Le pitch : Lars, voisin du juge Garth et également gros rancher, fête son futur mariage avec une jeune Suédoise qu’il a rencontrée dans son pays d’origine et qu’il doit aller chercher à Laramie où est stationné le convoi qui la transporte. S’étant blessé aux bras après avoir voulu faire une démonstration de force, et par ce fait incapable de se déplacer dans l’immédiat, il demande de l’aide aux cowboys du ranch Shiloh. C’est à Trampas que revient l’honneur de faire ce voyage pour ramener cette charmante mais espiègle jeune femme (Katherine Crawford). Sur leur chemin, ils auront à faire face à des bandits et à des Indiens...

Mon avis : Ce cinquième épisode est signé par Earl Bellamy, qui s’avère un réalisateur on ne peut plus inégal au sein de cette série, tournant par ailleurs en cette même décennie des westerns très honorables pour le cinéma, titres que j'ai déjà évoqués par ailleurs.

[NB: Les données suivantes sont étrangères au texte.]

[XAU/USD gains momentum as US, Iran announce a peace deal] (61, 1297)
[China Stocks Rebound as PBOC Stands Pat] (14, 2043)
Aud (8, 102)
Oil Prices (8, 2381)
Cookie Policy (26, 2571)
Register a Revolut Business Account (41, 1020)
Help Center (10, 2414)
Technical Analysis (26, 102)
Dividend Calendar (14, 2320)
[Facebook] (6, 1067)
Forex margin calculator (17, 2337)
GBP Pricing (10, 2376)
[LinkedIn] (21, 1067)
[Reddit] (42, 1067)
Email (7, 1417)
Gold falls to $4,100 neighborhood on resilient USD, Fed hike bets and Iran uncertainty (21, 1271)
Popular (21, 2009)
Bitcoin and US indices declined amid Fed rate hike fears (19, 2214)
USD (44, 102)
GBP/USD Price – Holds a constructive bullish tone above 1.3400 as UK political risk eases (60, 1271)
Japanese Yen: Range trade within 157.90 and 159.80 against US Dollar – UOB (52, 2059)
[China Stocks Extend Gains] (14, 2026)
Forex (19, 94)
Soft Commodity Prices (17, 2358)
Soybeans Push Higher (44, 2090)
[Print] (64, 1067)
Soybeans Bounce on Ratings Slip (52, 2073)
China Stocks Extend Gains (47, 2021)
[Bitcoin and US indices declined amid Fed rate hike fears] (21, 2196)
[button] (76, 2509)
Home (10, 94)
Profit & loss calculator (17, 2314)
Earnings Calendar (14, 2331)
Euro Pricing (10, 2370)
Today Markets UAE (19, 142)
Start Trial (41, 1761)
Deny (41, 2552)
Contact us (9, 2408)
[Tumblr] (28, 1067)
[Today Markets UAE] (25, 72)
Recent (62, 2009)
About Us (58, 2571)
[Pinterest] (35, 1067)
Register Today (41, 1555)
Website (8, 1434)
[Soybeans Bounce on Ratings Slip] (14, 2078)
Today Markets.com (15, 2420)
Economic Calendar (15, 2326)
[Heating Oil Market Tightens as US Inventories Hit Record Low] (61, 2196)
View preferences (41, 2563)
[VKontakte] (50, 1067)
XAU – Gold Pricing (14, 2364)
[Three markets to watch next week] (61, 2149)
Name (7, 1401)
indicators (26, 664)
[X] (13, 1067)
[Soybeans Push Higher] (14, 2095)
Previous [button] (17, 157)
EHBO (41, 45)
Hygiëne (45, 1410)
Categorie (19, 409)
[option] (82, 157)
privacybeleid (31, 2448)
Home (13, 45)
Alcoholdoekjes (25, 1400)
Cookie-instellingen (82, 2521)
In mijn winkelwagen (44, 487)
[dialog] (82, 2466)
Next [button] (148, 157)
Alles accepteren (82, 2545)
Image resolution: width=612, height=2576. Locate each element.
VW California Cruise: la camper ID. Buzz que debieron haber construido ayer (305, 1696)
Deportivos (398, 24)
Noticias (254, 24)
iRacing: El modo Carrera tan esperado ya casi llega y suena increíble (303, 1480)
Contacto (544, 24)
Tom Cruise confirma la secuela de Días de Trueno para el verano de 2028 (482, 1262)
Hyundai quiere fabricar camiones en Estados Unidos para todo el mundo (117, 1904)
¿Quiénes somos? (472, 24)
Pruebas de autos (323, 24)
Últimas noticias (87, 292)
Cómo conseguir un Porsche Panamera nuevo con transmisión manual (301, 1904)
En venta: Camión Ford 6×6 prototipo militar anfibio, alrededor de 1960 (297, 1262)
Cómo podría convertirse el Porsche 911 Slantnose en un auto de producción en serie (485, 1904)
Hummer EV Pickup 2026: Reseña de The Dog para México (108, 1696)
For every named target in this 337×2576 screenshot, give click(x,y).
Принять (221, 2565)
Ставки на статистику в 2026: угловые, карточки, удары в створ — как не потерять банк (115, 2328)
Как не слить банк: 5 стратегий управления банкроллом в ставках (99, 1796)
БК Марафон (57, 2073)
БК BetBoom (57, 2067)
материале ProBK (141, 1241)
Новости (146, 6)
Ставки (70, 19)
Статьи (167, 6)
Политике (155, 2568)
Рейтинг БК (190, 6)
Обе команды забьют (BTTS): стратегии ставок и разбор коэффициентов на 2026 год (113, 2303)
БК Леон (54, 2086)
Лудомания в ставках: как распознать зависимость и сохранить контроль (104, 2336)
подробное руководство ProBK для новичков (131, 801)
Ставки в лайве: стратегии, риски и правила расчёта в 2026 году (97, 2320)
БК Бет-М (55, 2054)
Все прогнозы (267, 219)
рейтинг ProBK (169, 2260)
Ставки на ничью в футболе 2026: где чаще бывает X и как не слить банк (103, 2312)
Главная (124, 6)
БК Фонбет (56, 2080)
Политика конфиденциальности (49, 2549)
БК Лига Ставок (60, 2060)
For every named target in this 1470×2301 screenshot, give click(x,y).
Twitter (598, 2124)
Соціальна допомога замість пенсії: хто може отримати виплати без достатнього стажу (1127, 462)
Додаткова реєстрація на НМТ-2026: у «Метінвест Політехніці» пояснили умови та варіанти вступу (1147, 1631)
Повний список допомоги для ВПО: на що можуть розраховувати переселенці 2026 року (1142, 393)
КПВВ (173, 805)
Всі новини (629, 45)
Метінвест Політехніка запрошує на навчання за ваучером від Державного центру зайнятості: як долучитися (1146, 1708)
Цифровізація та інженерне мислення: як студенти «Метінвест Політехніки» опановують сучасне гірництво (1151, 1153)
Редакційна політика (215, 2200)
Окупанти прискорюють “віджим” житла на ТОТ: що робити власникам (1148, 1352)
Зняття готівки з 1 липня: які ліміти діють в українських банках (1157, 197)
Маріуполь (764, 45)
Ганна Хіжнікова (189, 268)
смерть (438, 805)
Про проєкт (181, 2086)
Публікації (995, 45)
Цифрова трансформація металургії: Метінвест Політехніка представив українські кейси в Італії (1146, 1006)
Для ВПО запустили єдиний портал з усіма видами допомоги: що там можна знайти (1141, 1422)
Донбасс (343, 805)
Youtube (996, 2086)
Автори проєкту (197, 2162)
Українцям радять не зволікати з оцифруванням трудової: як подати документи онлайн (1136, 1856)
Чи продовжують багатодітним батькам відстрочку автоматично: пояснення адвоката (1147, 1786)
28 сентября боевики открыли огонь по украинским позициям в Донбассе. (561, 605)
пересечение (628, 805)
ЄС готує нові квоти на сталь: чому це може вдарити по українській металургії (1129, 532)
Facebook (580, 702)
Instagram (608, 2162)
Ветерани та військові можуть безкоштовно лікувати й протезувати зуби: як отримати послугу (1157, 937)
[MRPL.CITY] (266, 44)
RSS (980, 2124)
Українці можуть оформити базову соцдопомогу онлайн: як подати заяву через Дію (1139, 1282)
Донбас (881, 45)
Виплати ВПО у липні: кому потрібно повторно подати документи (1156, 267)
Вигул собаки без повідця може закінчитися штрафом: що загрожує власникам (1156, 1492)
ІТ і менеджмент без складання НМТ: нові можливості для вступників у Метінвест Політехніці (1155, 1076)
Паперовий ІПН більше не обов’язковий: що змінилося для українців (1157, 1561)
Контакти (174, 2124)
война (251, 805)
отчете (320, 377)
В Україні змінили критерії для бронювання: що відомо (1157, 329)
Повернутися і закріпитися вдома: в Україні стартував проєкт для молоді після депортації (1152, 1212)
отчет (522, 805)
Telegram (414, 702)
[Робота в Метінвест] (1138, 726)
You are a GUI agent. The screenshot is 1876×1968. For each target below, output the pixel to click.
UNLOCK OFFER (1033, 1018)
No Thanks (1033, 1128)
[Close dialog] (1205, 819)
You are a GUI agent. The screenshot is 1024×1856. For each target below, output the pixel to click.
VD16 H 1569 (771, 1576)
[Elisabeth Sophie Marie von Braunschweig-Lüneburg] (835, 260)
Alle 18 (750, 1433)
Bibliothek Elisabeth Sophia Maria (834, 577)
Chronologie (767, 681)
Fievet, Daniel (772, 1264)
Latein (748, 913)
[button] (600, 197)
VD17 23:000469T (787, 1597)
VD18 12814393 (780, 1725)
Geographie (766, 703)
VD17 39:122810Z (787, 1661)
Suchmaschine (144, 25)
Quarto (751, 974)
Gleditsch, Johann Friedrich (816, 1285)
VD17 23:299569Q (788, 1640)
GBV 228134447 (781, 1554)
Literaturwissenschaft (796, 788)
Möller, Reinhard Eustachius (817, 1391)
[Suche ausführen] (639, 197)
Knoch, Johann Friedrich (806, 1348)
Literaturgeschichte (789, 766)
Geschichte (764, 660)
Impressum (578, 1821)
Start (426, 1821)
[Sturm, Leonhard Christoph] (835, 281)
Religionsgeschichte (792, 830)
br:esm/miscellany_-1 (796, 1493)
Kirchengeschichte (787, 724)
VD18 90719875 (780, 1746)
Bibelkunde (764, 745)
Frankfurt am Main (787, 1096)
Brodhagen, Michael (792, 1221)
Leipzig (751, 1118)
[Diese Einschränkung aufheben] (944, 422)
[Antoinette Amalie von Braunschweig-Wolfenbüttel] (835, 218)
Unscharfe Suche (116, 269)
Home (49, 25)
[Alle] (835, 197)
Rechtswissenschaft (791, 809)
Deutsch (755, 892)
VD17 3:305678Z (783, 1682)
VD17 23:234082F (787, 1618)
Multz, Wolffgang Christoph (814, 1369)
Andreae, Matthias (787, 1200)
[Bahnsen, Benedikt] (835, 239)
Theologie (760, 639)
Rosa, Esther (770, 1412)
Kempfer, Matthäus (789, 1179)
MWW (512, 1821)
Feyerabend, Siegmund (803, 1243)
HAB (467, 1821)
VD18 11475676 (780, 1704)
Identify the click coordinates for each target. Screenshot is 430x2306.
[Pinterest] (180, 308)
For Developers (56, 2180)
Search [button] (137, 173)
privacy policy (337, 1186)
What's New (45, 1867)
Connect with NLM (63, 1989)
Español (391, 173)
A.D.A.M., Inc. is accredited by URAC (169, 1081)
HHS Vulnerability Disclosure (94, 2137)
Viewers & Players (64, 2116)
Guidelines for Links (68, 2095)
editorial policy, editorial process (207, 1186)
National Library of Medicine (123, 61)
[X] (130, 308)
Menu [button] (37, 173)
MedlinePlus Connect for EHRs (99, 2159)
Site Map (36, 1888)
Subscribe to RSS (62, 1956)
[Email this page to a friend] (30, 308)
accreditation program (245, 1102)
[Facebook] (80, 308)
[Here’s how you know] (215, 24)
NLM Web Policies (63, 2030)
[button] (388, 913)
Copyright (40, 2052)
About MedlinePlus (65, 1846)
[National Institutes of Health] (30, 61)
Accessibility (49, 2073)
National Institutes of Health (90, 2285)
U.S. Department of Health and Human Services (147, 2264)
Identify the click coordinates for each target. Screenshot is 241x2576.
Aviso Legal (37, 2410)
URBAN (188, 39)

Pour ne s'en tenir qu'au seul Virginien, il y aura eu au cours de la première saison le délicieux The Big Deal avec Ricardo Montalban puis surtout The Judgment avec Clu Gulager qui peut toujours être considéré comme l'un des indéniables sommets de la série. Ce sera ensuite A Portrait of Marie Valonne qui aura probablement déçu ceux qui se souvenaient des deux précédents, un épisode "mélodramatico-romantico-policier" qui s’avérait bien en deçà mais dont la mise en scène restait très agréable. Si le ratage de Roar from the Mountain ne lui était aucunement imputable, reposant quasiment entièrement sur les épaules des deux auteurs, il n’en va pas de même pour l’épisode qui nous concerne ici et qui se révèle indigne de la série même si le principal "coupable" en est le scénariste True Boardman, qui par la même occasion nous inquiète un peu lorsque l’on sait qu’il travaillera à nouveau pour Le Virginien à pas moins de quinze reprises. Touchons du bois en "priant" pour qu'il se ressaisisse à temps !

En effet, cette fois nous sommes en présence d’une histoire totalement inintéressante, ce qui se sent d'emblée, ne nous plaçant pas dans des conditions très favorables à l'égard de cette fiction. En gros, et pour simplifier au maximum, Trampas est chargé d’aller chercher à Laramie la future épouse d’un rancher grand ami du juge Garth (ce dernier est d’ailleurs absent de la série depuis un bon moment, on se languit de voir revenir l'excellent Lee J. Cobb). Même si l'on avait voulu creuser un peu plus en profondeur, nous aurions eu du mal à en raconter davantage ou à en retirer quoi que ce soit puisque A Bride for Lars fait du surplace - au propre comme au figuré : voir à ce propos le paragraphe suivant - et n'aborde vraiment aucune thématique particulière. Au demeurant, il s'agit d’un épisode expressément humoristique, quasiment pas amusant une seule seconde mais au contraire plutôt extrêmement laborieux voire parfois même assez embarrassant (la vision ultra-caricaturale des Indiens, les gags ratés qui s'éternisent, la lourdeur de l'ensemble...) Et comme chacun le sait, rien de plus ennuyeux qu’une comédie pas drôle ! Mais s’il ne s’agissait que de cela... Car nous n’allons quand même pas tout mettre sur le dos du médiocre scénariste qui cependant, il est vrai, a frappé très fort pour sa première incursion dans la série, accumulant les incohérences et les situations pas du tout crédibles comme le fait que Trampas laisse à plusieurs reprises sa compagne de route seule alors que les dangers s’annoncent et s'amoncellent dans les parages et tout autour.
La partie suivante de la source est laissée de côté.